26.  8. Penyebaran dakwah belum merata
27.  Bisa jadi, faktor munculnya aliran sesat juga akibat penyebaran dakwah yang tidak merata. Banyak umat Islam yang hidup di pedalaman atau perkampungan yang belum terjamah oleh dakwah islamiyah.
28.  Buktinya, dengan mudah mereka bisa menerima adanya nabi lain setelah Nabi Muhammad SAW, adanya kitab lain selain al-Qur'an yang bisa menjadi pedoman, adanya informasi bahwa pimpinan mereka ditemui malaikat Jibril, dan sebagainya.
29.  Keyakinan ini menjadi tolak ukur betapa rendahnya daya serap beberapa kelompok muslim terhadap ajaran dakwah. Prinsip dasar rukun iman dan rukun Islam justru belum diketahui oleh sebagian umat. Padahal, dengan mengetahui prinsip-prinsip itu, akan banyak aliran sesat yang terbantahkan dan umat –secara pribadi– memiliki ketahanan dan kekuatan untuk menolaknya.

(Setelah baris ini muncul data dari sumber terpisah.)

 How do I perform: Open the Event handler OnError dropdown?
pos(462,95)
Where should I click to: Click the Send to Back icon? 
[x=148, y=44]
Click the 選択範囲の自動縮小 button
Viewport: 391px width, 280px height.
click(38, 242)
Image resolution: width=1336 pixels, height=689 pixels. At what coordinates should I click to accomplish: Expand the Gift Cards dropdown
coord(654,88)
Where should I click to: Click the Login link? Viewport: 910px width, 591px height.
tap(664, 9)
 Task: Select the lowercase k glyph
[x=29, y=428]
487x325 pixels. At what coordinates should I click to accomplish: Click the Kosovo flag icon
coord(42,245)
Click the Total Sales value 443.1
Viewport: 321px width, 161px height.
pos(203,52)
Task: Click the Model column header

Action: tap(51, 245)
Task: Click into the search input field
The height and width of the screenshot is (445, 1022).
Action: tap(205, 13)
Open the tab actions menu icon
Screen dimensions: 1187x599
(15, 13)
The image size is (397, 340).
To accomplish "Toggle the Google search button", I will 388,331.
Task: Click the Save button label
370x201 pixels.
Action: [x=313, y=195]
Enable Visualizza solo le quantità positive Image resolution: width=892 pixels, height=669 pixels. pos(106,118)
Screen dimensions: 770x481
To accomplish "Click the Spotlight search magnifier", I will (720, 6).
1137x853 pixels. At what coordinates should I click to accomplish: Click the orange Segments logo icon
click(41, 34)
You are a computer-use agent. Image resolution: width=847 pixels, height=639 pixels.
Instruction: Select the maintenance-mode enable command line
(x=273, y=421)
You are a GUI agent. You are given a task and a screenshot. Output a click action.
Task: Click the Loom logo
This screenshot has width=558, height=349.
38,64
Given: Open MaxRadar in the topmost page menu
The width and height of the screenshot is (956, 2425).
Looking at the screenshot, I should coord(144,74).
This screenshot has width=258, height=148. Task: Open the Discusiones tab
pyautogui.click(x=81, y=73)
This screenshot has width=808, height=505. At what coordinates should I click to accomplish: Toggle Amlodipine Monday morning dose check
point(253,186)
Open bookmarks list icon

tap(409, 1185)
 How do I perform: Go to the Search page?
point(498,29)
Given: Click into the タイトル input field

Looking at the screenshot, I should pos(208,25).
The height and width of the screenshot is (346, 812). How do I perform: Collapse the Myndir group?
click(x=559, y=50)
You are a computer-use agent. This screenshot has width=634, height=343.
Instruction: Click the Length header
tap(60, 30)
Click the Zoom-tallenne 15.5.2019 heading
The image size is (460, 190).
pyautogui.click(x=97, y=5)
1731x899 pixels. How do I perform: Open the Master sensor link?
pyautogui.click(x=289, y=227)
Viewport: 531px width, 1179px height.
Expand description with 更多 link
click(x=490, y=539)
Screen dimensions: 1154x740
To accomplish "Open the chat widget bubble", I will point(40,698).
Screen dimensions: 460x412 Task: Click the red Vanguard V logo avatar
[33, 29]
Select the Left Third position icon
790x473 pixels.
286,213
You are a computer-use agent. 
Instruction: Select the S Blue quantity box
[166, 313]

30.  9. Pendidikan dan Arus Informasi
31.  Bagaimana pun juga, faktor pendidikan yang bebas dan derasnya arus informasi dapat memicu seseorang mengikuti ajaran sesat. Tatkala model pendidikan modern kurang memberikan kontrol yang maksimal terhadap peserta didik, bahkan kontrol itu sendiri dianggap sebagai pengekangan, maka di sanalah ada ruang bagi peserta didik, terutama yang pemerolehan dasar-dasar agamanya kurang mendalam, dapat salah tafsir dalam membaca buku-buku terjemahan dan literatur yang ia pelajari.
32.  Gaung kebebasan berijtihad yang ia dengar dari dosen/guru atau rekan-rekannya telah mendorongnya berani mengambil kesimpulan, sekalipun bertentangan dengan pendapat para ulama. Informasi tanpa batas dari internet, media massa, dan forum-forum diskusi dapat menjadi ajang pertukaran pikiran sesat, nakal, dan menyimpang.
33.  Dari sini, maka pengelola pendidikan seperti: pesantren, sekolah, perguruan tinggi, ormas, yayasan, dan lainnya tak terkecuali pemerintah patut mengkaji ulang sistem pendidikan yang diterapkan.